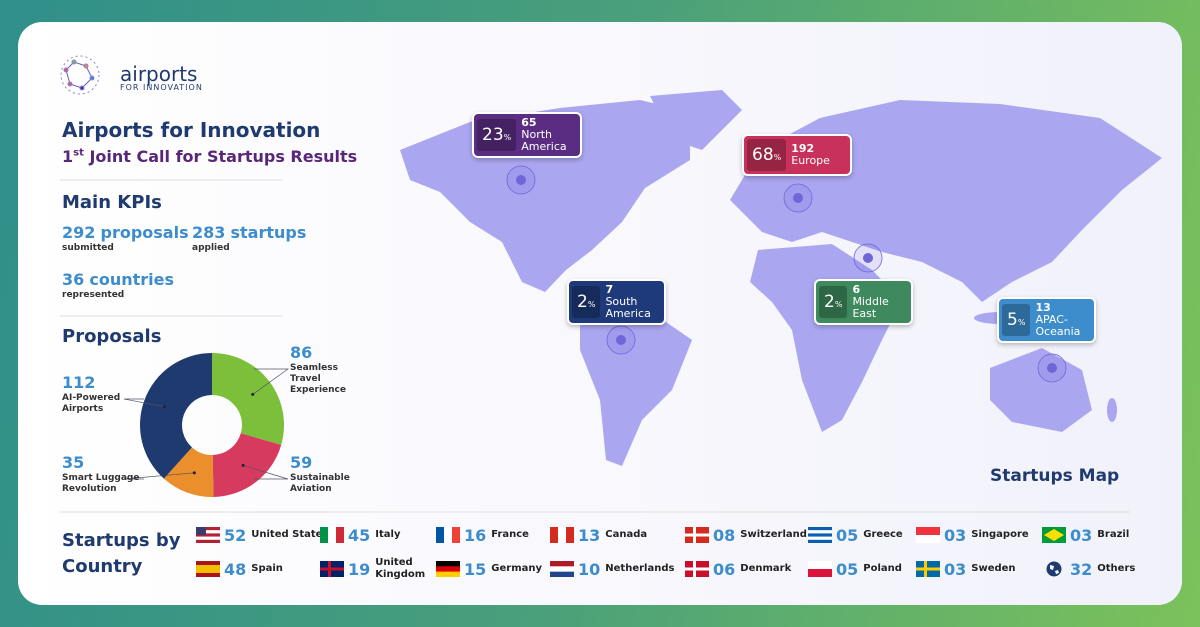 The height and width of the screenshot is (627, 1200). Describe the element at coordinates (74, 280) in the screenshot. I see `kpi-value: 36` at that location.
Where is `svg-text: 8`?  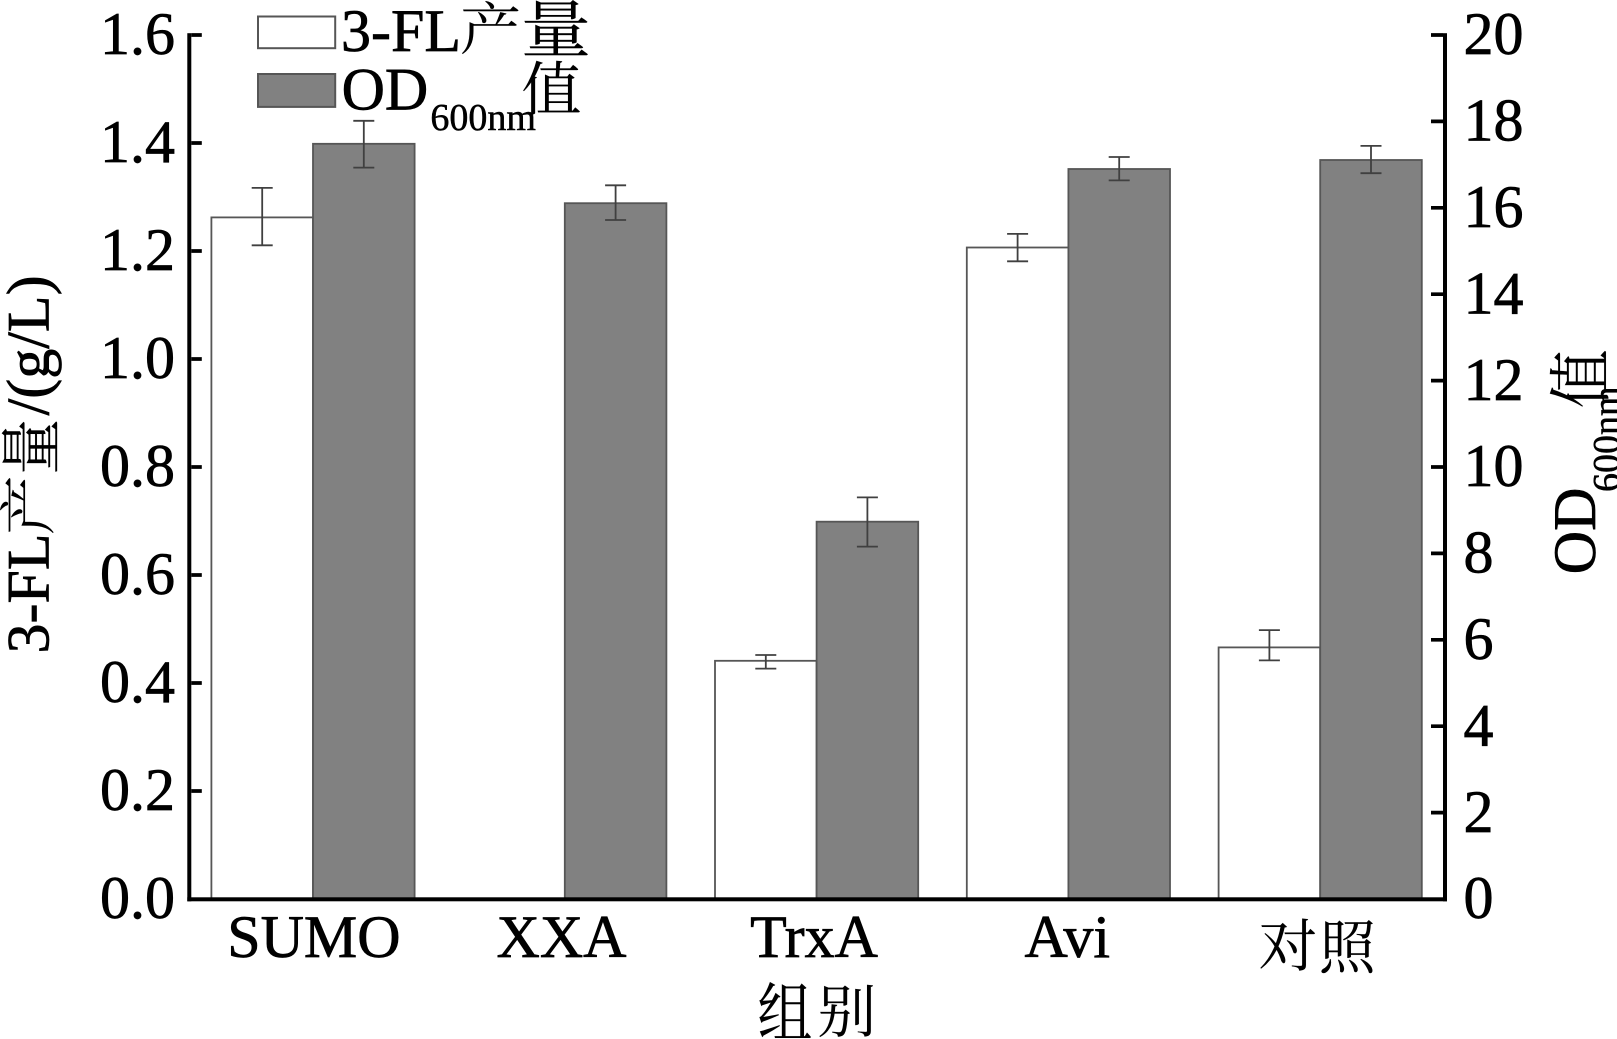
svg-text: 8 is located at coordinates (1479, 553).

...

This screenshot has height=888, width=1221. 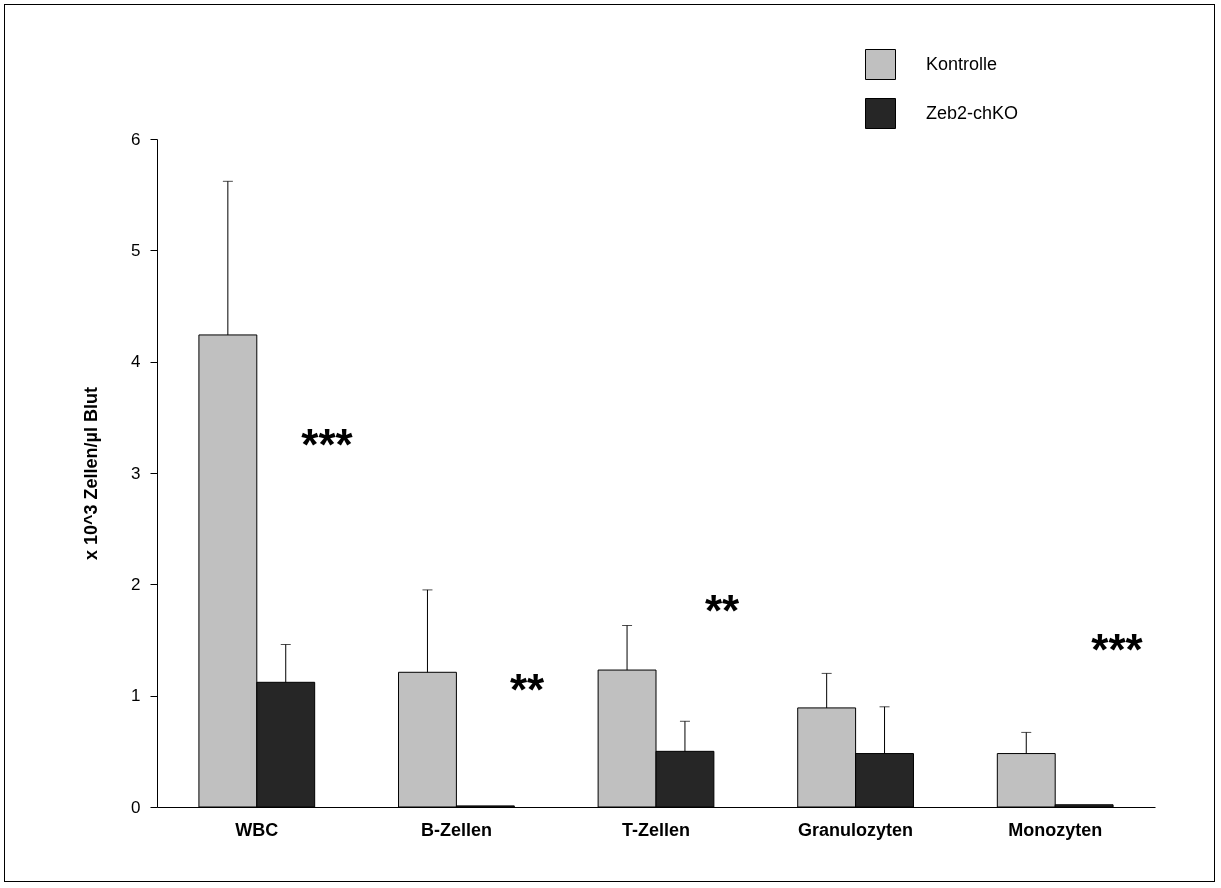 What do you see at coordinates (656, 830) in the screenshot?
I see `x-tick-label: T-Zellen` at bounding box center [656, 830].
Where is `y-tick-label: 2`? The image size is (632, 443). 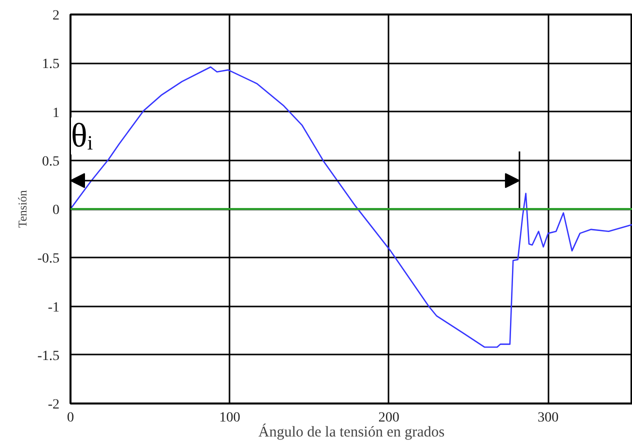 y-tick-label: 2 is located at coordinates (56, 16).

--

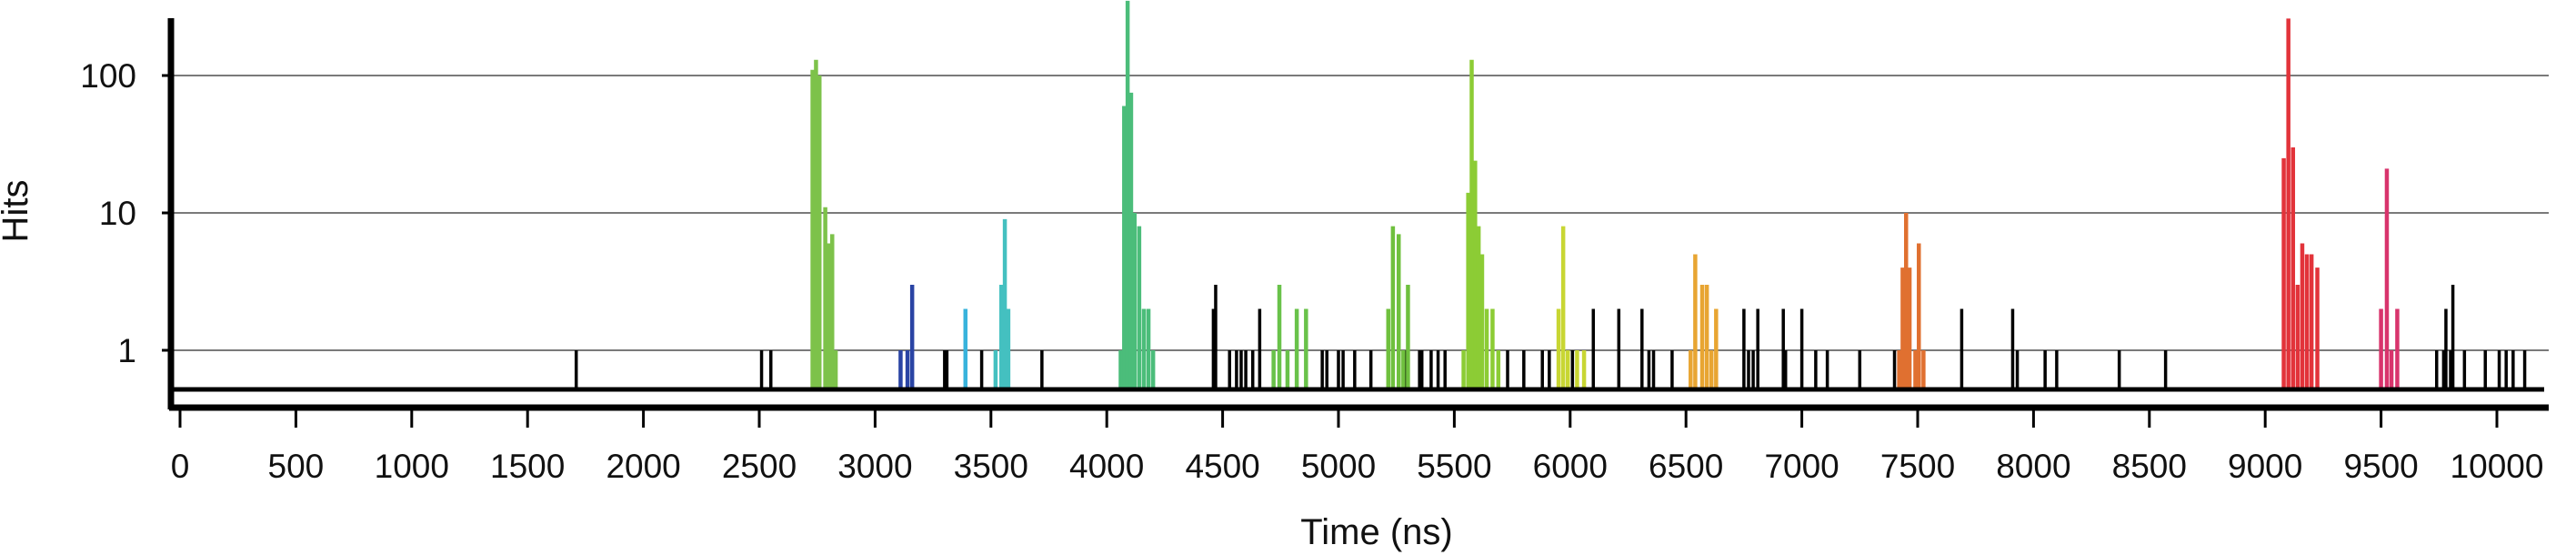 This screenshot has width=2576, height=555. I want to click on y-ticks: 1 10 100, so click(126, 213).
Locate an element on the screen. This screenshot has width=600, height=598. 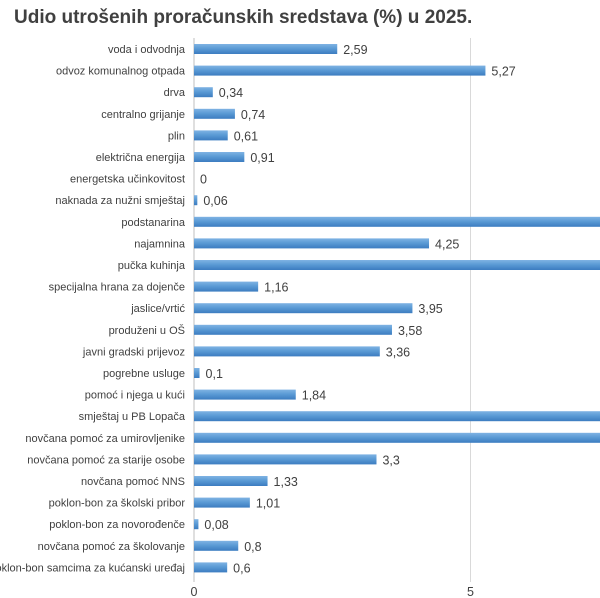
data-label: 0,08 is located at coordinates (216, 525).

### WHAT TO PRODUCE
Render everything in the records above from the line containing "This screenshot has width=2576, height=555." down to the line containing "data-label: 0,08 is" as a Markdown table with the columns Row and Line, one numbered row per non-blank line. Omit the pictures.

### THE ANSWER
| Row | Line |
|---|---|
| 1 |  This screenshot has width=2576, height=555. I want to click on y-ticks: 1 10 100, so click(126, 213). |
| 2 | Locate an element on the screen. This screenshot has width=600, height=598.  |
| 3 | data-label: 0,08 is located at coordinates (216, 525). |